◆ **Document passage**:
....
On April 24, 2025, three federal courts enjoined the Department of Education (“DoE”) from enforcing three recent DoE publications: (1) a Dear Colleague Letter published on February 14, 2025; (2) an FAQ guidance document published on March 1, 2025; and (3) a certification requirement for all local education agencies to certify compliance with federal antidiscrimination law, or otherwise risk losing federal financial assistance.
Below we have provided a brief summary of these federal court decisions.
....
◆ **Information shown**:
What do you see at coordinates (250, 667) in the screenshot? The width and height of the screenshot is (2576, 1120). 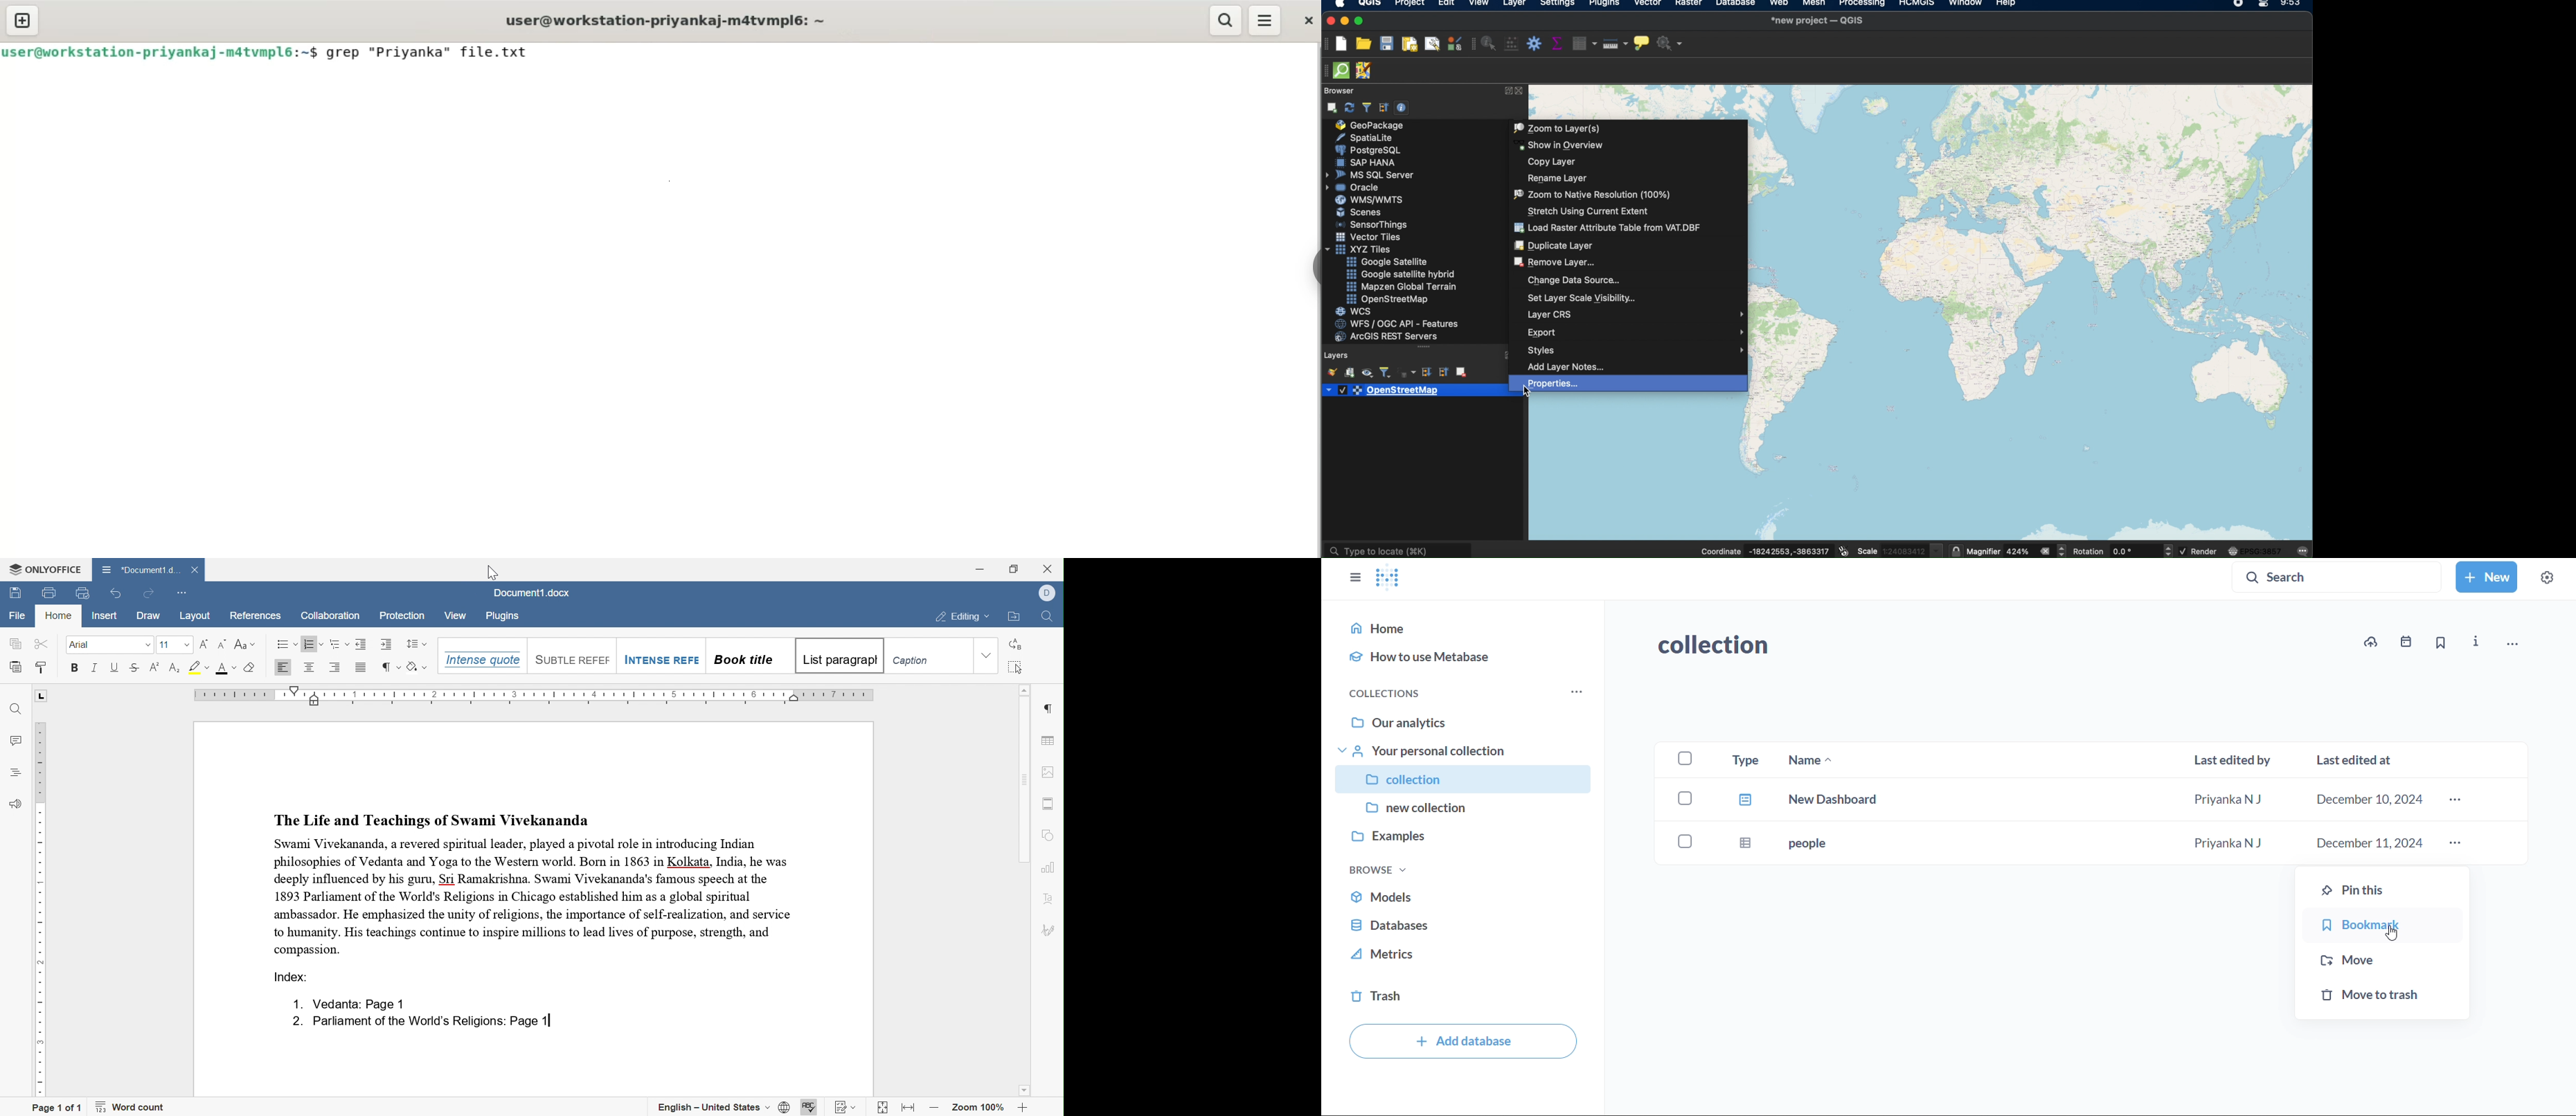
....
◆ **Do this**:
Using the injunction passage, answer each of the following:
(a) On what date was the FAQ guidance document published?
(b) Who is required to certify compliance with federal antidiscrimination law?
(c) What does the passage say is provided below it?
The material above is separate from the injunction passage.

◆ **Answer to this problem**:
(a) March 1, 2025
(b) All local education agencies
(c) A brief summary of the federal court decisions